If your child has ADHD, you may be very familiar with them losing homework somewhere between school and home, forgetting to bring books home for study, late or unfinished homework, creating an overflowing locker ( As well as desks and books), the trendy bag) is filled with piles of papers, books, half-eaten lunch, and even teacher’s notes, which have never been delivered to you. Somehow, even if a box of pencils was provided, the pencils were not found when needed.
Children with ADHD are sometimes labeled as irresponsible, careless or lazy. This criticism is not only inaccurate, unhelpful, and harmful.
Chronic disorders may debilitate people with ADHD. Confusion and forgetfulness are actually included in the criteria for diagnosing ADHD. Injuries in these areas are usually related to deficits in executive function, which makes planning, remembering, prioritizing, starting, self-monitoring, and completing tasks more difficult.
Children with ADHD usually need a lot of structure and support to help organize, but with your help, they can develop good organizational habits as soon as possible. The first and most important step in helping your child build an organization in school is to work closely with your child’s teacher. Good communication between home and school is essential.

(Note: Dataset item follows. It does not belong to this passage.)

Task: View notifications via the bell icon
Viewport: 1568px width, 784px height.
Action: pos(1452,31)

Organizational Strategies of School-age Children with ADHD
Here are some tips to help students with ADHD develop good organizational habits:
- Set up a specially designated and undisturbed study area at home with your child. This work area should be kept in order. Help your child do this by guiding them through the necessary steps to keep the area tidy and remove unnecessary items. Know that you need to supervise your child and help them with this process on a regular basis. Make this part of your daily life.
- Provide useful supplies such as pencils, pens, paper, rulers, paper clips, pencil sharpeners, dictionaries, calculators, etc. Put labels on the desks or drawers on the desks in the study area, and help your child put supplies in the designated drawers.

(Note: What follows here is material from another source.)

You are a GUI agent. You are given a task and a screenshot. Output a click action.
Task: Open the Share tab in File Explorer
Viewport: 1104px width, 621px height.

- Work with your child’s teacher to build a system to keep homework in a notebook. The file will go from school to home with your child. This assignment notebook/folder should include a calendar or schedule that can be used to track long-term project due dates and test dates. Check this calendar regularly with your child. Use the calendar to help your child break down longer projects into smaller parts. Remember, you may need to be creative with your children to help them find an effective system.
- Ask the teacher to provide support and gently remind your child when they need to write homework in the notebook. This step ensures that they understand the assignment and checks that the assignment is properly recorded in the notebook. At the end of school day, it is also helpful for the teacher to check if there are suitable books, essays and homework notebooks in your child’s school bag.

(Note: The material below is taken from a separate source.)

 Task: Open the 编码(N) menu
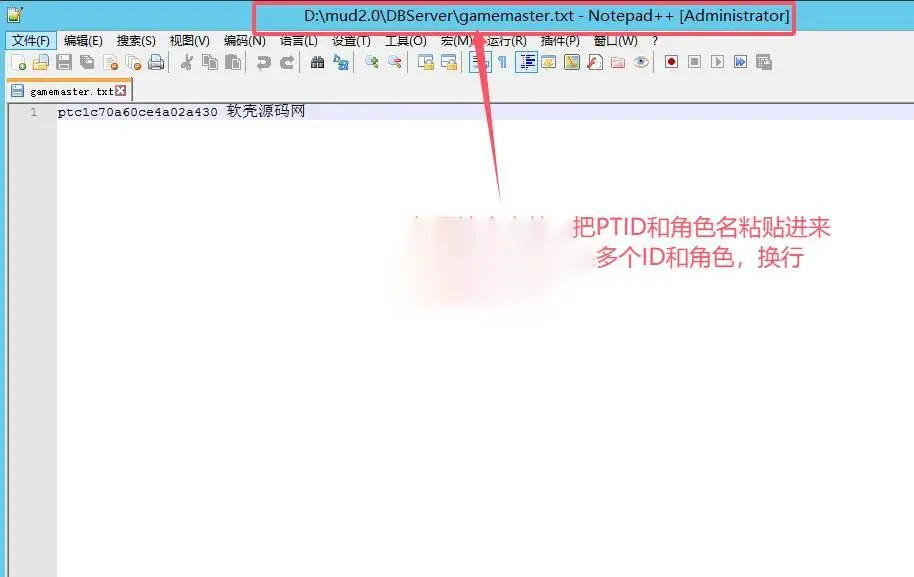coord(245,41)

- If your child has trouble handwriting, please ask the teacher to give your child a printed daily homework handout, which can be included in the homework notebook. It would be even better if the teacher could provide handouts with three holes pre-made and put the handouts directly into the homework notebook.
- At the end of the homework time before the next school day, check the homework papers and books that need to be put back into the school bag. When your child zips these items into the school bag and places them in a designated location near the door of the house, please supervise them. This way the school bag is easy to find in the morning.
- Ask the teacher to arrange a time for your child to organize and clean their desks and lockers at school. Be sure to arrange time for your child to regularly clean up school backpacks and notebooks at home. Understand that your child needs supervision and help with these chores. Instructing your child through these steps and practicing these skills time and time again is necessary to develop good habits.
- Designate a desk or locker area for specific items. You can even “draw” these areas with tape to indicate where items should be placed—for example, notebooks, books, folders, writing utensils, etc. This makes it easier to put the items back in the correct position so that they can be found when they are needed.
- Purchase a set of color-coded book covers, notebooks and folders for each subject area. Your children can organize their work by color. For example, they can choose red for mathematics, yellow for language arts, green for science, etc. Share with the teacher so that they can also support your child in using the system. Teachers can even highlight the handouts of each topic by using the corresponding color somewhere on the page.
- Establish a motivational reward system to actively strengthen your children as they develop organizational skills more and more in their daily lives.